No obstante, el mandatario de EE.UU. ha asegurado que Rodríguez iba a “cooperar” con Washington. Incluso dijo que Rubio ha mantenido contactos con ella. Pero advirtió sobre posibles consecuencias si no se alinea con los objetivos de la Casa Blanca.
Este domingo fue más allá y señaló que Rodríguez podría enfrentar un futuro “peor” que el de Maduro si no “hace lo correcto”. La dirigente, por su parte, dijo que busca la cooperación, aunque condenó con dureza los ataques y no ofreció detalles que confirmen un acercamiento real.
Los funcionarios al frente de la transición
Ahora bien, Trump detalló que Rubio, Hegseth y Miller estarán a cargo de coordinar Venezuela hasta la esperada transición, y también mencionó a su vicepresidente, JD Vance, como parte del equipo.
A la pregunta de quién será el principal responsable en ese grupo de tomar decisiones sobre Venezuela, dijo: "Es un grupo de todos. Todos son expertos en diferentes (campos)". No obstante, aclaró que será él mismo quien tenga la última palabra.
En declaraciones separadas, Rubio explicó que los responsables estadounidenses actuarán desde un plano de “políticas” y que la transición será “un esfuerzo de todo el aparato de seguridad nacional”.
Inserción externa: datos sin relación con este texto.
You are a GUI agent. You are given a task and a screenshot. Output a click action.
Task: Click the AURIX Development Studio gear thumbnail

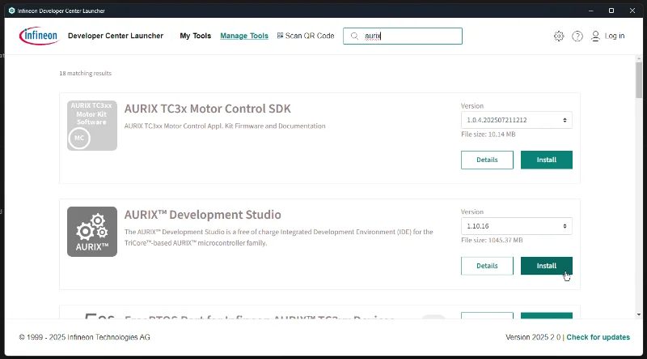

Miller, en tanto, afirmó que las autoridades a cargo de Venezuela cumplirán con los términos y exigencias de Washington. En una entrevista con la cadena CNN, aseguró que Caracas “ha enviado mensajes” a Rubio para dejar en claro que cumplirán “los términos, las demandas y los requisitos de Estados Unidos”.
Foco en el petróleo
Por otra parte, Trump volvió a poner el foco en el petróleo, uno de los ejes centrales antes y después de la operación del sábado. En sus primeras declaraciones tras la acción militar había señalado: “Vamos a hacer que nuestras grandes compañías petroleras estadounidenses entren, inviertan miles de millones de dólares, reparen la infraestructura y comiencen a generar ganancias”, dejando clara su intención de tomar el control de la industria petrolera venezolana.
Sin embargo, el plan enfrenta todavía importantes desafíos, debido al deterioro de la infraestructura y al panorama político aún incierto, lo que ha llevado a las empresas a actuar con cautela.
Ahora bien, el presidente estadounidense afirmó que Washington podría ayudar a subvencionar a las compañías petroleras para reconstruir la infraestructura energética del país. Estimó que el proceso podría tardar menos de 18 meses, aunque reconoció que podría completarse en menos tiempo con una inversión mayor. “Creo que podemos hacerlo en menos tiempo, pero costará mucho dinero”, dijo. “Habrá que gastar una cantidad enorme de dinero”.
Por su parte, la secretaria de prensa de la Casa Blanca, Karoline Leavitt, aseguró que “el presidente Trump ha dicho que espera con interés trabajar con las compañías petroleras estadounidenses en nuevas inversiones y oportunidades en Venezuela”.
Por separado, un alto funcionario de la Casa Blanca confirmó que ya han comenzado conversaciones entre el Gobierno de Trump y empresas petroleras estadounidenses sobre nuevas oportunidades en Venezuela. El funcionario, que habló bajo condición de anonimato, indicó que el secretario de Estado, Rubio, y el secretario de Energía, Chris Wright, liderarán las negociaciones.